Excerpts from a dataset
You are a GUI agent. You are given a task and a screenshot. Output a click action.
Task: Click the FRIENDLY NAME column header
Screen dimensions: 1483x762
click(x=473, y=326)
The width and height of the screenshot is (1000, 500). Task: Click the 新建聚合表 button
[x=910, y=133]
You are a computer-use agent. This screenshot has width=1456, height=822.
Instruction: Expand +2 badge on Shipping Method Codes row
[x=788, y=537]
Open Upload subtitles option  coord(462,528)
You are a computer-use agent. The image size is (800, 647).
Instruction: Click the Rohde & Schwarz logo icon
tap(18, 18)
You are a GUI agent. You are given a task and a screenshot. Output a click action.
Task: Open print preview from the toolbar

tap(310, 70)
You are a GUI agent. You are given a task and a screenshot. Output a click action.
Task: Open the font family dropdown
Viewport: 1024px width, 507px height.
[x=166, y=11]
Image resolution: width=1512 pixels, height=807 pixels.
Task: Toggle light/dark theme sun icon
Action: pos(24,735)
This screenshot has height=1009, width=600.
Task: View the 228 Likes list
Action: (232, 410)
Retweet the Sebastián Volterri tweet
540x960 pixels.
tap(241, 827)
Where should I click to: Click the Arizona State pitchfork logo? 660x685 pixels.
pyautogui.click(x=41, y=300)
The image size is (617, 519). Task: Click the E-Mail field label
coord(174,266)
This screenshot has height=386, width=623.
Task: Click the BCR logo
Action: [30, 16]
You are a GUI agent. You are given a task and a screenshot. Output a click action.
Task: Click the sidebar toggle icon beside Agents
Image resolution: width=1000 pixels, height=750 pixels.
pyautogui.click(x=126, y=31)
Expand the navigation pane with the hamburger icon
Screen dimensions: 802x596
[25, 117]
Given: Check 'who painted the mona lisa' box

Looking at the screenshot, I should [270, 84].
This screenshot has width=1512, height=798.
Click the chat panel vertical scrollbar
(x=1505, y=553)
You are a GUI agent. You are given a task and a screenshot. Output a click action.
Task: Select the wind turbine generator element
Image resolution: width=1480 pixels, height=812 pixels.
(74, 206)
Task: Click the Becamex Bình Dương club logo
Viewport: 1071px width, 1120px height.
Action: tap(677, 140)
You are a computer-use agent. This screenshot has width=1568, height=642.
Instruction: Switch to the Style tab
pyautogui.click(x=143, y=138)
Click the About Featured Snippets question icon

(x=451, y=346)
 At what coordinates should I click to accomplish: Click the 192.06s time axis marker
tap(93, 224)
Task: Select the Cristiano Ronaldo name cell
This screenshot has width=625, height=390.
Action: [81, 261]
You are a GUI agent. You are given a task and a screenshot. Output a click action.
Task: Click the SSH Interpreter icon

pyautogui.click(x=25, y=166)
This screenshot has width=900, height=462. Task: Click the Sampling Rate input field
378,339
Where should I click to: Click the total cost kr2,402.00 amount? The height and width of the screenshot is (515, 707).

_WHAT IS REQUIRED_.
Give back each entry so that it matches the original word for word.

_RESPONSE TO THE TASK_.
You are a GUI agent. You are given a task and a screenshot. Output a click action.
Task: Click the FRIENDLY NAME column header
Screen dimensions: 1483x762
click(x=473, y=326)
The width and height of the screenshot is (1000, 500). Task: Click the 新建聚合表 button
[x=910, y=133]
You are a computer-use agent. This screenshot has width=1456, height=822.
Instruction: Expand +2 badge on Shipping Method Codes row
[x=788, y=537]
Open Upload subtitles option  coord(462,528)
You are a computer-use agent. The image size is (800, 647).
Instruction: Click the Rohde & Schwarz logo icon
tap(18, 18)
You are a GUI agent. You are given a task and a screenshot. Output a click action.
Task: Open print preview from the toolbar

tap(310, 70)
You are a GUI agent. You are given a task and a screenshot. Output a click action.
Task: Open the font family dropdown
Viewport: 1024px width, 507px height.
[x=166, y=11]
Image resolution: width=1512 pixels, height=807 pixels.
Task: Toggle light/dark theme sun icon
Action: pos(24,735)
This screenshot has height=1009, width=600.
Task: View the 228 Likes list
Action: (232, 410)
Retweet the Sebastián Volterri tweet
540x960 pixels.
tap(241, 827)
Where should I click to: Click the Arizona State pitchfork logo? 660x685 pixels.
pyautogui.click(x=41, y=300)
The image size is (617, 519). Task: Click the E-Mail field label
coord(174,266)
This screenshot has height=386, width=623.
Task: Click the BCR logo
Action: [30, 16]
You are a GUI agent. You are given a task and a screenshot. Output a click action.
Task: Click the sidebar toggle icon beside Agents
Image resolution: width=1000 pixels, height=750 pixels.
pyautogui.click(x=126, y=31)
Expand the navigation pane with the hamburger icon
Screen dimensions: 802x596
[25, 117]
Given: Check 'who painted the mona lisa' box

Looking at the screenshot, I should [270, 84].
This screenshot has width=1512, height=798.
Click the chat panel vertical scrollbar
(x=1505, y=553)
You are a GUI agent. You are given a task and a screenshot. Output a click action.
Task: Select the wind turbine generator element
Image resolution: width=1480 pixels, height=812 pixels.
(74, 206)
Task: Click the Becamex Bình Dương club logo
Viewport: 1071px width, 1120px height.
Action: tap(677, 140)
You are a computer-use agent. This screenshot has width=1568, height=642.
Instruction: Switch to the Style tab
pyautogui.click(x=143, y=138)
Click the About Featured Snippets question icon

(x=451, y=346)
 At what coordinates should I click to accomplish: Click the 192.06s time axis marker
tap(93, 224)
Task: Select the Cristiano Ronaldo name cell
This screenshot has width=625, height=390.
Action: [81, 261]
You are a GUI agent. You are given a task and a screenshot. Output a click action.
Task: Click the SSH Interpreter icon

pyautogui.click(x=25, y=166)
This screenshot has width=900, height=462. Task: Click the Sampling Rate input field
378,339
Where should I click to: Click the total cost kr2,402.00 amount? The height and width of the screenshot is (515, 707).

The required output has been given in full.